Higher Ground Farm: Growing Above the Rest

Higher Ground Farm: Growing Above the Rest

Higher Ground Farm: Growing Above the Rest

Story by Mandi Tompkins
Photos by Ashley Herrin

New Englander's have long embraced local agricultural. Community farming has been a way of life since colonial times on the outskirts of Boston and beyond. But that role is no longer limited to wide-open landscapes in rural areas. One farm is redefining the rules of agriculture, shaping how city-folk think about farming, and is changing the way Bostonians eat. Meet Higher Ground Farm, owned by long-time friends and “soul-mates” Courtney Hennessey and John Stoddard. They’re on a mission to increase access to fresh, healthy food in Boston, and contribute to the sustainability of our food system.
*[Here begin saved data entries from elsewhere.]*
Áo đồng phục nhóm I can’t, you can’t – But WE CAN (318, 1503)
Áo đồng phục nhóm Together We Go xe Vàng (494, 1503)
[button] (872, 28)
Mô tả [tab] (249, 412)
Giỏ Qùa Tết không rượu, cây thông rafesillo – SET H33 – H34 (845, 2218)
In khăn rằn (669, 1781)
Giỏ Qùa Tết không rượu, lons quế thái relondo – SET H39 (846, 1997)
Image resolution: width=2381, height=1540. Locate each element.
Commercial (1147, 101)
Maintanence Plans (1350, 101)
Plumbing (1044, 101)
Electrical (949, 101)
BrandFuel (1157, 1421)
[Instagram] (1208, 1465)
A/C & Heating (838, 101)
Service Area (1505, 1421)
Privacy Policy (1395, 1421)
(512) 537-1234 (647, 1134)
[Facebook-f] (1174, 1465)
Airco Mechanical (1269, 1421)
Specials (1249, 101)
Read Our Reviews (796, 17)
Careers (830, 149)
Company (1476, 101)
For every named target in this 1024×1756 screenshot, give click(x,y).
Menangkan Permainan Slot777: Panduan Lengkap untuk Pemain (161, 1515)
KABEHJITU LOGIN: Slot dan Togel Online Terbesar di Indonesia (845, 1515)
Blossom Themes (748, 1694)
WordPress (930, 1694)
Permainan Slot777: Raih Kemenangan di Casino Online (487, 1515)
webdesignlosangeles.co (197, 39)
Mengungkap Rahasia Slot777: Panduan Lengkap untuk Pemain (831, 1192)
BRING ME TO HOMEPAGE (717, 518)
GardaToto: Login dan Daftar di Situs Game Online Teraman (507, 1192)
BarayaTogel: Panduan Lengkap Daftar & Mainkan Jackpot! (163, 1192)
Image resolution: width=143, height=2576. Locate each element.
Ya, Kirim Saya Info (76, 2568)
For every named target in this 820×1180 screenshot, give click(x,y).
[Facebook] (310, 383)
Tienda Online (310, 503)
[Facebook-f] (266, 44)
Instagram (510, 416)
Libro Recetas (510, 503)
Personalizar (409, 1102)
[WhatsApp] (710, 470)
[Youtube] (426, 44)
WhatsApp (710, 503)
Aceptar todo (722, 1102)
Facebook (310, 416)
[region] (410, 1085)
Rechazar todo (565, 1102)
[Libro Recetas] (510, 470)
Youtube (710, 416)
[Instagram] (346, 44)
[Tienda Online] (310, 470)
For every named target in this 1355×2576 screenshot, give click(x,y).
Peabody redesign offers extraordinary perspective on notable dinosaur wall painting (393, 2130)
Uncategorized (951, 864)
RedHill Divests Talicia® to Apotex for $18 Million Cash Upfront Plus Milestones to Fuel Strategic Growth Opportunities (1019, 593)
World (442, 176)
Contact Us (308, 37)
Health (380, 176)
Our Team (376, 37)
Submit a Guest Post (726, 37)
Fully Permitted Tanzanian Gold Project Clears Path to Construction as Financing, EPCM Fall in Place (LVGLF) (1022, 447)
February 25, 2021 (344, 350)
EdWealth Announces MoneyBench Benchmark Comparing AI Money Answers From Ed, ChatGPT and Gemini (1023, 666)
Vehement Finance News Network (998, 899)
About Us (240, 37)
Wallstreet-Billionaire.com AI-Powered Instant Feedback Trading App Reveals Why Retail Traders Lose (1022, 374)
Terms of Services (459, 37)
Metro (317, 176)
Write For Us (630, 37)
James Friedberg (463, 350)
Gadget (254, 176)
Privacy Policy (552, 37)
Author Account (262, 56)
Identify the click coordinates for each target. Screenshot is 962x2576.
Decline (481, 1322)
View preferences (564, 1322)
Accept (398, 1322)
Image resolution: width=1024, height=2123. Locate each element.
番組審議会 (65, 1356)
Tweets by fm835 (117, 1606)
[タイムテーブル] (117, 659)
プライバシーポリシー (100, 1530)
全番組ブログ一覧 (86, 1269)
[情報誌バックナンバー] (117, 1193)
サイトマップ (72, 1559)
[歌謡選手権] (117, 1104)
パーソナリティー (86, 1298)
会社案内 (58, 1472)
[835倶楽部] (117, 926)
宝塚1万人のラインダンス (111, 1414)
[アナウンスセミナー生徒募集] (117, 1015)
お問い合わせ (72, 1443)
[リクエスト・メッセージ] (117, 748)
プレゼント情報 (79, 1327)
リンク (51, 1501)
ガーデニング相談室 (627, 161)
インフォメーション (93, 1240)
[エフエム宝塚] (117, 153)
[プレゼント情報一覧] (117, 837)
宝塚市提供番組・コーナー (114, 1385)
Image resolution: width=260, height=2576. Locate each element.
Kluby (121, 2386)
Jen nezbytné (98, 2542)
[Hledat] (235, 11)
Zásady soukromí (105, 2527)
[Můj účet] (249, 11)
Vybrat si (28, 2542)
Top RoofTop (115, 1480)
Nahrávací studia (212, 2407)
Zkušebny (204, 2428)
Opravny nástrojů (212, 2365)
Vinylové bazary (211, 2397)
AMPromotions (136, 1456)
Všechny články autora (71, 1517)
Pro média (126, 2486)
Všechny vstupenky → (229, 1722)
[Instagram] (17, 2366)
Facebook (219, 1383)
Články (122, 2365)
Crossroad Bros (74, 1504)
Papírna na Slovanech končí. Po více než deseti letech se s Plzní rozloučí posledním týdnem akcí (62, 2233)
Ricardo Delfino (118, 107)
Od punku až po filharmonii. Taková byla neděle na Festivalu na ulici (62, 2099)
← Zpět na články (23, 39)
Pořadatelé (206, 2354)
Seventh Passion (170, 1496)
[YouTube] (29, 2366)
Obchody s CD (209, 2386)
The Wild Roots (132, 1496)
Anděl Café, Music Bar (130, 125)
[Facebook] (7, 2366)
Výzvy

The two, who met at the University of Vermont on their second day of college, say they never would have believed how their lives have unfurled. But here they are 14 years post-college, and hundreds of feet up, cultivating Boston’s first rooftop farm atop the Boston Design Center. Now in their second growing season, the farm is getting an earlier start and the crops are starting to come in. But despite the abundance of crops and an already flourishing network of buyers, they insist that the road to the roof was not a quick and easy one.

The Road to the Roof

Upon graduation from UVM in 1999, Courtney moved to Massachusetts to work for The Food Project and John went out west to work in Portland, Oregon. In 2005, their paths re-aligned when John moved back to Boston and the two began a long stretch working in the restaurant business. It wasn’t until 2010 that the two started drumming up plans for their dream farm, and Higher Ground began its long journey to reality. They started with funding, launching a Kickstarter® campaign and subsequent fundraisers. After a search of various rooftop locations, including one in Charles- town, the two settled on the Boston Design Center and signed their lease in 2012.

The first growing season began in July of 2013, after months of tackling the city’s bureaucratic red tape, and hours of manual labor. On their own, and with the help of volunteers they hauled 1,400 milk crates and the organic soil to fill them up onto the roof. The farm cultivated 2,300 pounds of produce during last year’s short growing season, and this year they expect to grow even more.

Getting to Higher Ground Farm is no easy task, but the journey and the view up top are more than worth the effort. To get to the rooftop, we took an elevator to the top floor and then ascended a slightly perilous set of stairs. From there we stepped out onto the farm’s staggering 55,000 square feet of rooftop growing space. Currently, they grow primarily salad greens, tomatoes, and edible flowers in rows upon rows of planter beds. This year they plan to experiment with cucumbers and summer squash as well. The plants are watered two times a day by a complex irrigation system that snakes through the planter beds.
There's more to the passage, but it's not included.